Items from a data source
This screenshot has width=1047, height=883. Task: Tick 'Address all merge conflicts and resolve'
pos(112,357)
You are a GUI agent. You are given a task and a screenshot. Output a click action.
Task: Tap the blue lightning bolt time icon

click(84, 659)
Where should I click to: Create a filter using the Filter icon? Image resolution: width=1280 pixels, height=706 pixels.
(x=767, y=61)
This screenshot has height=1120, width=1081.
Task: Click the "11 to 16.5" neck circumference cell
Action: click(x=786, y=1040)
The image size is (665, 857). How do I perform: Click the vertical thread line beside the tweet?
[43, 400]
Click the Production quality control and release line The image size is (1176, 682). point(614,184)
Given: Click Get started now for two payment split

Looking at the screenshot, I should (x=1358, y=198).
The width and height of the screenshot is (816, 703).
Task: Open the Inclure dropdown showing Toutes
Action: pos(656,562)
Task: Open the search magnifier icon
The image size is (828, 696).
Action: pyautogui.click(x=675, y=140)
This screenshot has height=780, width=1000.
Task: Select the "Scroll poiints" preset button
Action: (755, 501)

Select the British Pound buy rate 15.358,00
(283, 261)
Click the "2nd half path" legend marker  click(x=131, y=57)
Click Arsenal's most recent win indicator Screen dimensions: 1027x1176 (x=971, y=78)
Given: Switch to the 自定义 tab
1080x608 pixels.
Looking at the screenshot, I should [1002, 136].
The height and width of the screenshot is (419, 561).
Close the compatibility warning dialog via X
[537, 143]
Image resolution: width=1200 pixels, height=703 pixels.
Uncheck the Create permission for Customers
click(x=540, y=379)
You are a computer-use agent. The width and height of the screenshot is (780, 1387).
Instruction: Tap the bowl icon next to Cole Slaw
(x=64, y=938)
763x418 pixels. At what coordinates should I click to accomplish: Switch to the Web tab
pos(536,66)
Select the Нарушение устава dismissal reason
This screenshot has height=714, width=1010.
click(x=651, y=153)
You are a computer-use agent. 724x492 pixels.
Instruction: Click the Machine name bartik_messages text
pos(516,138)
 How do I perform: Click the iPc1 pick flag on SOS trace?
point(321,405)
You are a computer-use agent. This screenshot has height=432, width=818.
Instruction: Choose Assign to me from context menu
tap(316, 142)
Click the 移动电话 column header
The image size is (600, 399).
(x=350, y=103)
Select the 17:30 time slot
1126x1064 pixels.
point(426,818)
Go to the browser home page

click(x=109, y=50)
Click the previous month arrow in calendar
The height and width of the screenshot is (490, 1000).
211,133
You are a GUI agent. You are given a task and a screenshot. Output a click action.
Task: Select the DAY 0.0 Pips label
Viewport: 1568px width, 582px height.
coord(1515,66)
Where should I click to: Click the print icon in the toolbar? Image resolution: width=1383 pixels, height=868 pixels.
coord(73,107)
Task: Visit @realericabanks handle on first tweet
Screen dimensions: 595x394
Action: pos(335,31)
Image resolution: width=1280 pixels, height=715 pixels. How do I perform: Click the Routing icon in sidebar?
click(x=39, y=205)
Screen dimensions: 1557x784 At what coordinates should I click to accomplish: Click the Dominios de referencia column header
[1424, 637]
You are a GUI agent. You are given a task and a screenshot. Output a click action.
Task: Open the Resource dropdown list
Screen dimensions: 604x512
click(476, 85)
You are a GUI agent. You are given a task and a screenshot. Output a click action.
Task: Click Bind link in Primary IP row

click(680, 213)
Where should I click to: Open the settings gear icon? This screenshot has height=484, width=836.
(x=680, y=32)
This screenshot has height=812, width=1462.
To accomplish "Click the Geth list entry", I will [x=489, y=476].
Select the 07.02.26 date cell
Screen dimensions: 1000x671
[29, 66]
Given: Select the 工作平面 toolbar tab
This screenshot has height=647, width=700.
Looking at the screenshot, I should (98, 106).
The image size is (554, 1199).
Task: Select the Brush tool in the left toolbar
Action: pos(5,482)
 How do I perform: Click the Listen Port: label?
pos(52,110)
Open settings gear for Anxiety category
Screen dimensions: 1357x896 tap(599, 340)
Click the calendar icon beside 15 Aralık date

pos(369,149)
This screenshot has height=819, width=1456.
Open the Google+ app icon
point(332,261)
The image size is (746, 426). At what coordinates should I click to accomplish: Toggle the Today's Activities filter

_Aim of the task_
The lines running from the start of the data through the one that contains "Click the Production" should be reproduced exactly, and only those.

_Exercise result_
This screenshot has width=1047, height=883. Task: Tick 'Address all merge conflicts and resolve'
pos(112,357)
You are a GUI agent. You are given a task and a screenshot. Output a click action.
Task: Tap the blue lightning bolt time icon

click(84, 659)
Where should I click to: Create a filter using the Filter icon? Image resolution: width=1280 pixels, height=706 pixels.
(x=767, y=61)
This screenshot has height=1120, width=1081.
Task: Click the "11 to 16.5" neck circumference cell
Action: click(x=786, y=1040)
The image size is (665, 857). How do I perform: Click the vertical thread line beside the tweet?
[43, 400]
Click the Production quality control and release line The image size is (1176, 682). point(614,184)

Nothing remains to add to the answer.